You'll notice that even the Angelic Host is different in the two nativities: the Angelic Host Crèche 2 features angels whose bluish coloration more suites the icy blue hue of this crèche.

Since there was another slowly-revolving clock motor I used it to animate the Star of Bethlehem that crowns the nativity.

Lighting up the Christmas tree

A number of small LEDs flickered on-and-off on the hour as the clock struck its tune, and my first thought was to make place some of them in the center of each Christmas tree candle. But I realized that the LEDs were too large for this, so the idea came to me to create an optic cable halo around each candle flame.

While this might sound like a brilliant idea, it proved an almost daunting task. First I had to locate enough tiny optic cables, and then bundle them together so they could each LED could light them up. So many optic cables — that have a mind of their own due to their small length — almost proved my undoing. But I persevered, and you will notice in the video a flickering halo of light surrounding each candle.

 
A carriage riding on brass "rails" conveys each group of Magi to-and-fro. 
Movement

Apart from the signature revolving angelic host I wanted additional movement during the prelude that plays before the revolving angels begin to turn.

The carriage shown at left, made of parts from Tamiya's Pulley Unit Set, riding on brass rails was the answer.

But how would I get each Magi group to move towards each other? In other words, since I only had one motor for this task, how would I mirror their motion?

The answer, when it came, proved quite simple. I had to abandon complex thoughts of "translating rotary into linear motion," and simply offset each belt that peoples the Magi so that the ones at the left are set in motion by the bottom loop, those at the right by the top loop. So elegantly simple, when you think about it, but it took me a few hours to come up with this solution.

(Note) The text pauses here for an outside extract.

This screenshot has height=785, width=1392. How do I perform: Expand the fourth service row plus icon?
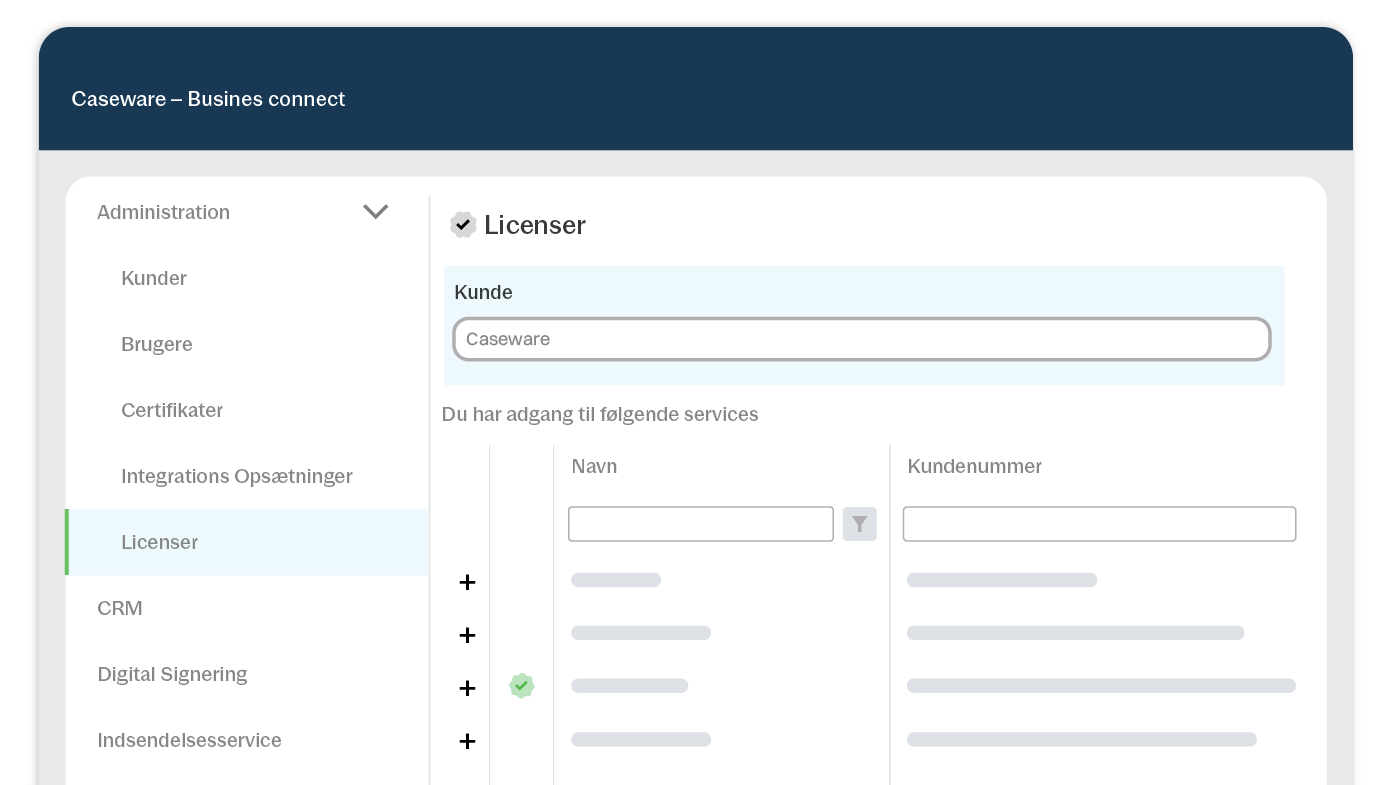[x=467, y=741]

Now that I had animated the Magi, I set about thinking about animating the two angels shown attached towards the top of the Christmas tree on the original nativity.

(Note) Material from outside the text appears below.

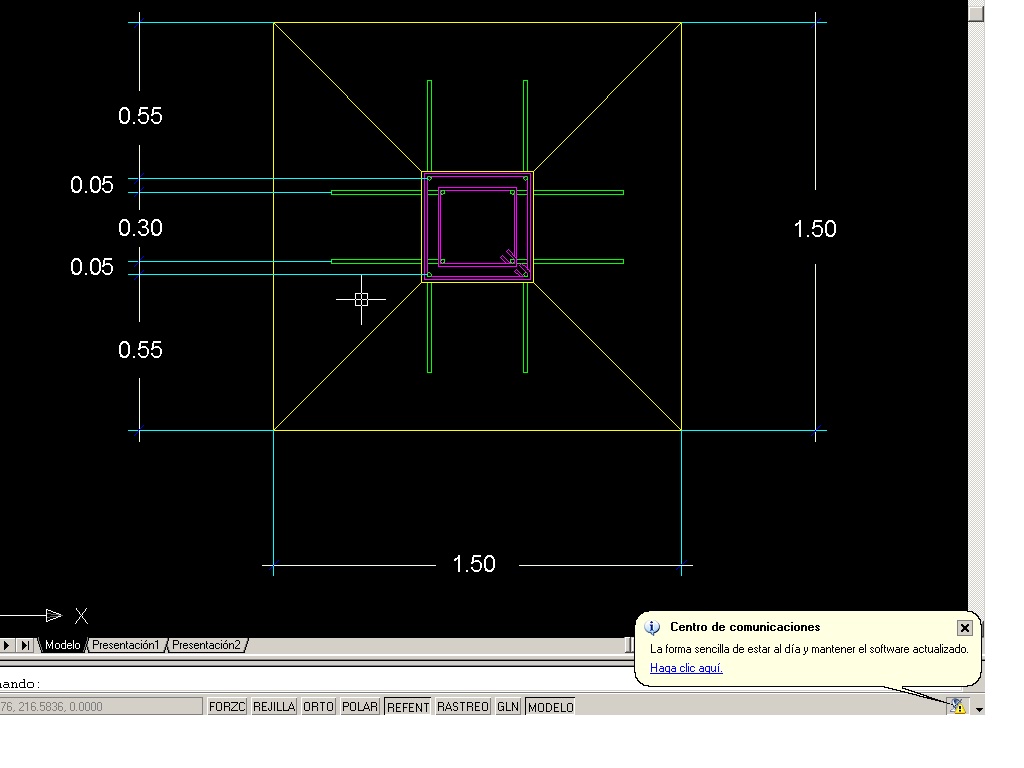Open the tray icons dropdown arrow
This screenshot has height=768, width=1024.
click(x=978, y=708)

After all the work I had done on the optic halos I just couldn't glue these angels over them!

The solution? Silk thread that rides over the smallest Tamiya wheels that raises and lowers the twin angels in time to the music.

 
A brass piece inserted between the front and back of a revolving angel gives weight and stability, assuring a smooth flight. 
The revolving wheel and angelic host.

It occurred to me that since the revolving wheel no longer needed to be aerodynamic that it could be beautiful.

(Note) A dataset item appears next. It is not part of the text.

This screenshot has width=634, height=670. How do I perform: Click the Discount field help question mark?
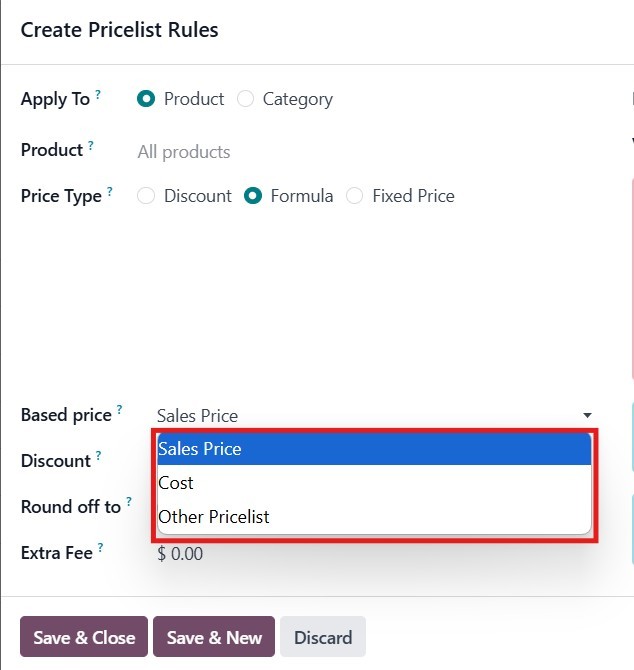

And so I chose a snow flake, cut out of heavy white cardboard to support the revolving angels, as shown at left.

But before each angel front and back was sealed, I inserted a short piece of brass to give needed weight, and insure a smooth flight.

The latter was aided by the use of fine fishing line that attaches each angel to the snowflake. The fishing line may be almost invisible, yet has rigidity, preventing a jarring angelic moments as the wheel revolves. And the fishing line runs from the head of each angels through the snowflake and back, allowing for fine adjustment so that each angel hangs perfectly straight.

A myriad tiny holes

With the completion of the revolving wheel and angels only one more thing remained before the Angelic Host Crèche was complete: cut out the myriad of holes in the there arched windows on the sides of the manger.

It might have taken me three days, but, after red vellum was attached to the back of each window and a drip of LEDs attached there as well, each tiny cut was worth it: the vellum fills the manger with ethereal light, and the gold, red, and green LEDs provide faint flashes that delight the eyes as the musical accompaniment the ears.

What about that Premium Download?

What ever happened to the Angelic Host Crèche Premium Download you might ask, as my friend Celso has done?

It's still in the works, but it got placed on the back burner amidst all the excitement of the Angelic Host Crèche 2.

And, one of these days it just might be available on the The Paper Model Kiosk.

For a lot less than $912.25.

— Alexis

 
A still shot does not do justice to the Angelic Host Crèche 2, so you'll have to watch the video at the top of the page.